Он спрыгнул с помоста и, рукой отмахнувшись от торговца, который не собирался расставаться с надеждой на сделку, шагнул ко мне. Охнула Шину.
И Араши оказалась рядом. Встала, положив ладонь на рукоять меча.
— Воинственная малышка. — Тьеринг цокнул языком. — Что за дом? Для чего он?
На языке земли он говорил чисто, разве что слова немного растягивал, отчего складывалось ощущение, что Хельги не говорит, а поет.

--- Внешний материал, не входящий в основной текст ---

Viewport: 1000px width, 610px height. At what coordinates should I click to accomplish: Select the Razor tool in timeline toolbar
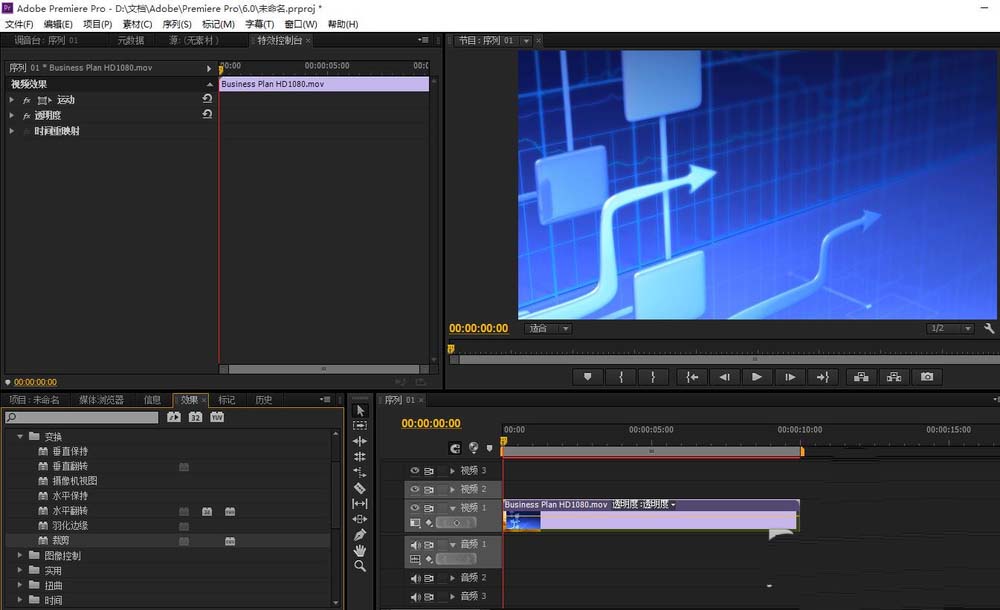click(x=360, y=490)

Мы шли, а он держался рядом.
Шагал широко, и ракушки в косе позвякивали. Хотя, пожалуй, что-то в его сопровождении было. Теперь нам хотя бы не пришлось протискиваться сквозь толпу.
— Это дом, где… живут женщины, которым… которые…
— Не нужны родне, — сказала Араши громко. — А что, госпожа Иоко, можно подумать, кто-то туда добровольно пришел… вы не обижайтесь, я говорю, как думаю…
— Я пришла, — сказала Шину.
— Так тебе тоже идти некуда было… — Араши пожала плечами. Казалось, она разом утратила всякий страх перед тьерингом, более того, он сменился искренним любопытством, которое Араши не давала себе труда скрыть. — Слушай, ты ж ниток хотела прикупить.
Она остановилась у прилавка, на котором выложены были разноцветные шелковые нити. Сплетенные в тонкие рыхлые косицы, они радовали глаз сотнями оттенков. Одних белых я насчитала дюжину.
Шину остановилась, вздохнула и коснулась пояса, в котором осталось не так уж много…
Быть может, стоит повременить? Но если та ширма и вправду с этого острова, то стоит потратиться на нитки…
Кэед, осмотрев ее, бросила: «Купите нити, починю…» — и дала кусок бумаги с начертанными знаками, в которых ни я, ни Шину ничего не поняли. Зато старушка, сидевшая у прилавка, бумажку приняла. Развернула. Поцокала языком и выбрала из пучков с полторы дюжины.
— Золотой, — сказала она, и Шину, удивительное дело, не стала торговаться, но полезла за нашим последним золотым, который вложила в морщинистую руку.
Оставалось надеяться, что ниток хватит.
Но куда ушли остальные деньги? Ладно, продукты по завышенным ценам, но… даже если их подняли втрое, все одно не могла Иоко потратить все.
Голова заныла и я потерла виски.
— Госпожа устала? — Шину спрятала сверток с нитями в широкий рукав кимоно.
— Ничего страшного.
Нам еще возвращаться и собрать те покупки, которые Шину предусмотрительно оставляла на рядах. Прежде это мне казалось странным, но ныне я сочла подобный обычай весьма разумным. Не представляю, сколько бы мы прогуляли по рынку с корзиной, полной снеди.
А придется еще домой нести. И ладно рис, его нам привезут, как принесут и свежую рыбу. Но вот прочее… масло, сушеные водоросли и мука. Чай. Плоды гаххам, которые следовало варить вместе с рыбой, отчего та получалась нежной и сладкой, фасоль черная и фасоль белая.
— Давай сюда, женщина. — Хельги, который слегка отстал, у первого же прилавка отнял корзину. Он ее и нес, позволяя Шину лишь складывать покупки. А я и не подозревала, что их столько.